Life will all sort itself out.
The past two months have taught me that I am a planner after all. It is a reality that has hit me square in the chest and forced me to face it, as much as I hate to make plans.
I retired as a pro photographer, which was the equivalent it turns out as untying the anchor I had been tethered to for 8 years. A week or two before the Dad 2.0 Summit, I found myself in a state of panic. When Mike asked me what we wrong, I couldn’t verbalize it at first. Finally I asked him, “What am I?”
He looked confused. “You’re a writer. A coach. The Avenger of Sexiness.” To him, it was obvious.
My profound response? “Oh, good. Ok.”
It was at that moment I realized I need a plan. More than I ever wanted to admit. If someone asked me what I did, I needed an answer to give them. If someone asked me how I did it, I needed something to point them to. I needed a plan. I needed answers.
Because when I really look at what the issue is here? It is that I don’t like to feel like I’m not prepared. Which was exactly how I was feeling. Even though all of this is actually a natural progression of the work I’ve been doing for several years now, it all feels completely new at times, and I find myself feeling very lost.
So I’ve been making plan after plan. Finding my answers.
Every time I think, “Ok, I have a plan now, I’m all set!” I find something else comes up.
Yesterday it was the issue of using images with my blog posts. I honestly have no idea how many photographs I have from the past two years of road trips, but it could be 50,000 images. Lakes, mountains, forests, fields, oceans, deserts, beaches – I have photographs of them all. Beautiful, amazing photographs.

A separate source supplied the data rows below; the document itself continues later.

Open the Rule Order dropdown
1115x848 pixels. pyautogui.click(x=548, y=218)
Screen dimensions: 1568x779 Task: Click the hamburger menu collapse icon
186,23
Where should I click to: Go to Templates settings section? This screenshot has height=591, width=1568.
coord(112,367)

They might not literally fit what I’m talking about in my blog post, but they are incredible, and I want to share them. So I will. After hours of debate, I decided I simply must use them as the graphics for my blog posts here. My posts that I am planning to write (oh goodness, there is that planning thing again!) might all be about body image, self-confidence and taking care of yourself, but they are also about me and my story. My message. Travel? It is part of my story too.
Now that I’m planning things out, I realized I needed to reframe how I think about my blog post content too. Social Media and SEO have killed my blog. I spend a lot of time worrying about what I could write that would be interesting to my readers. That would come up high in the search engines. That would have all the right keywords, be optimized for social media, all those things that are so important.

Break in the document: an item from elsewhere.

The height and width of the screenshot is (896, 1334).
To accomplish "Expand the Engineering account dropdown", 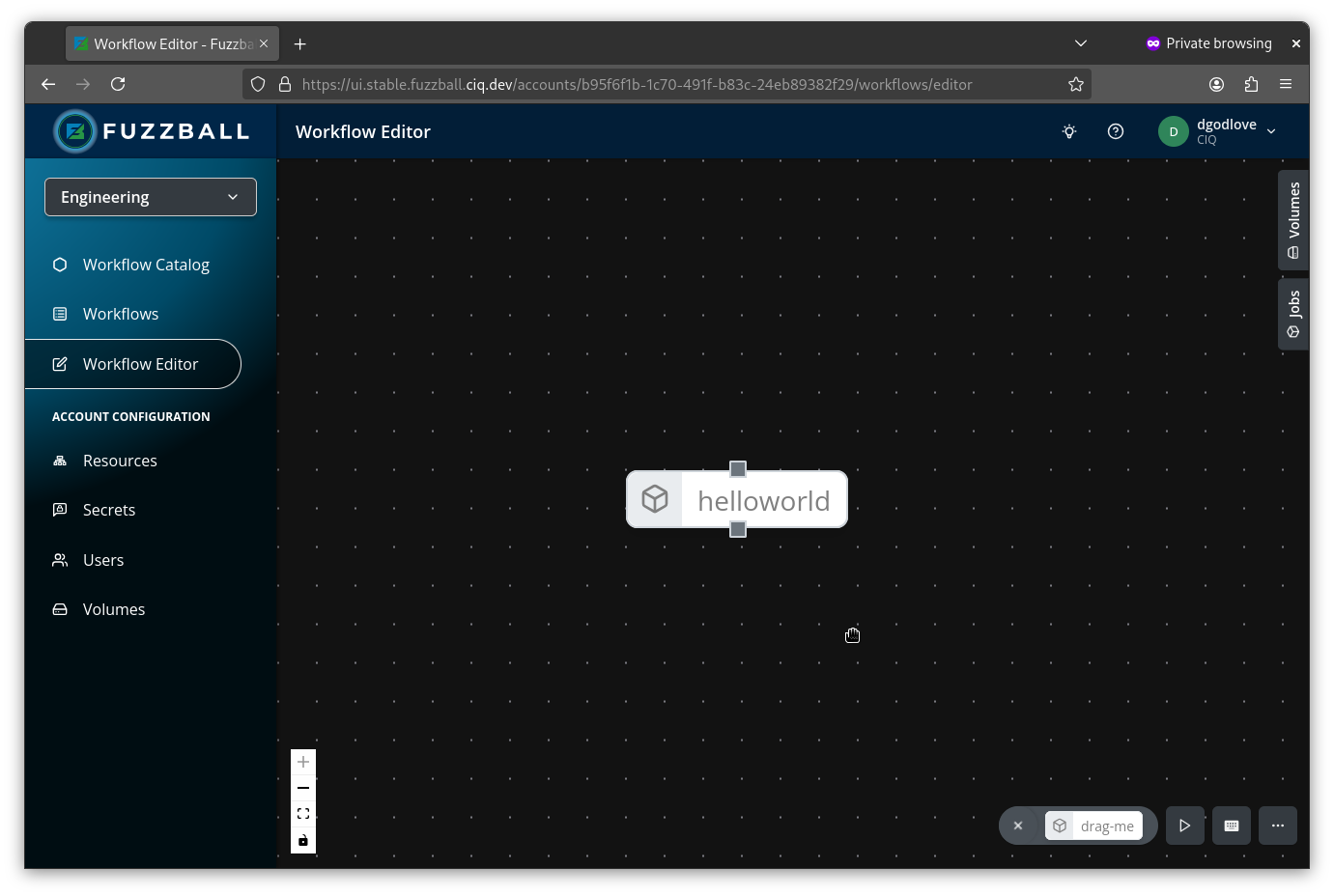I will (232, 197).
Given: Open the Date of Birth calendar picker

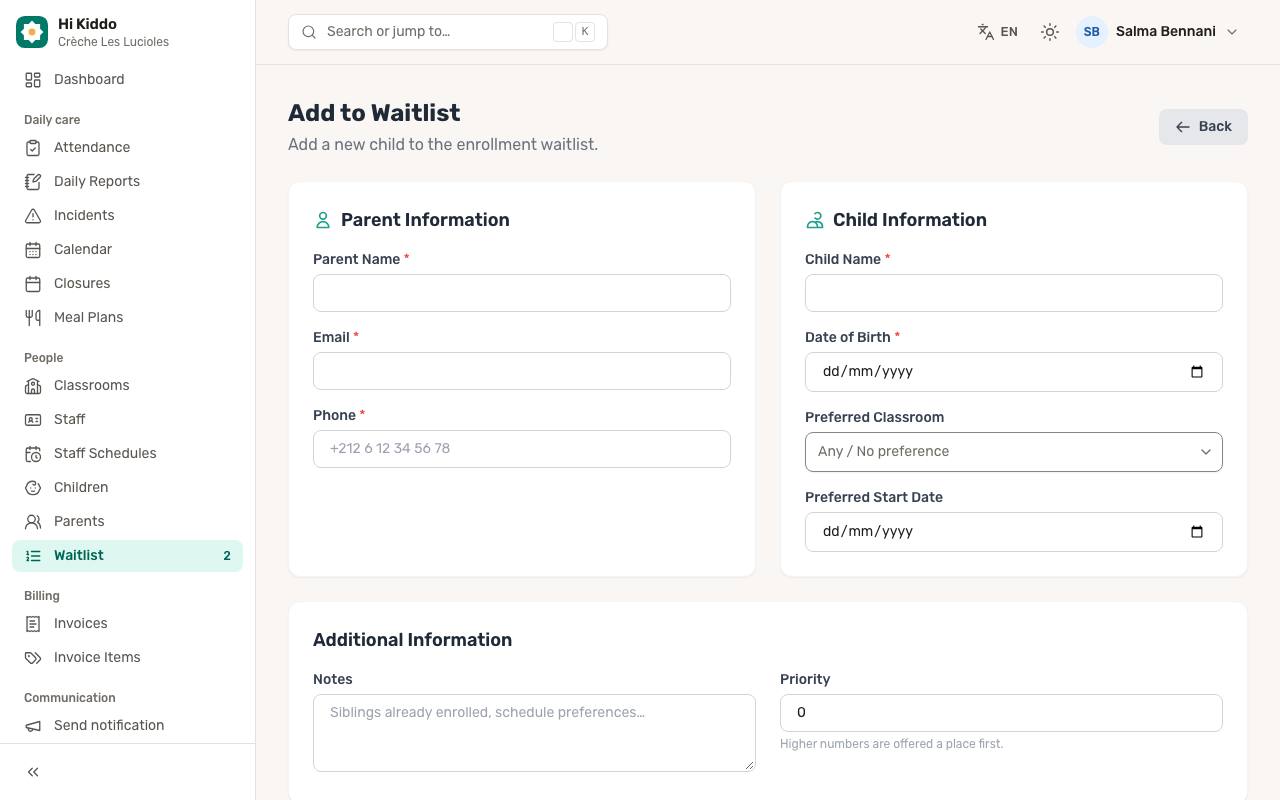Looking at the screenshot, I should pyautogui.click(x=1197, y=372).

Or maybe they are not that important at all? Maybe the really important thing is to actually just write?
It was then that I realized that I also need to break some rules. Rules that are arbitrary and that I had set up for myself. No one else was holding me to them.
So that is where we are at. I have a plan. A plan for what I want to share here over the months ahead, and a plan for letting go of the rules holding me down – the need to have exactly the perfect image for a post, and just the right keywords, and everything just so.
You have to choose what is important for you. For me, right now? It is the writing. I can worry about all those other technical things later if they end up really mattering to me. It is time to tear down the barriers of rules I had been setting up for myself about how things had to be done because “they” said it is the right way to do it. No. Not in this case.
None of it matters if I’m not writing. I believe in what I plan to share so much, I can’t let anything stop me.
Turns out I’m not just a planner, but a rule-breaker as well. When it comes to life? It will all work out. It always does. Now I just need to pay attention to what other arbitrary rules I’ve put in place that really, in the end, don’t matter if they are stopping me from doing what I’m passionate about!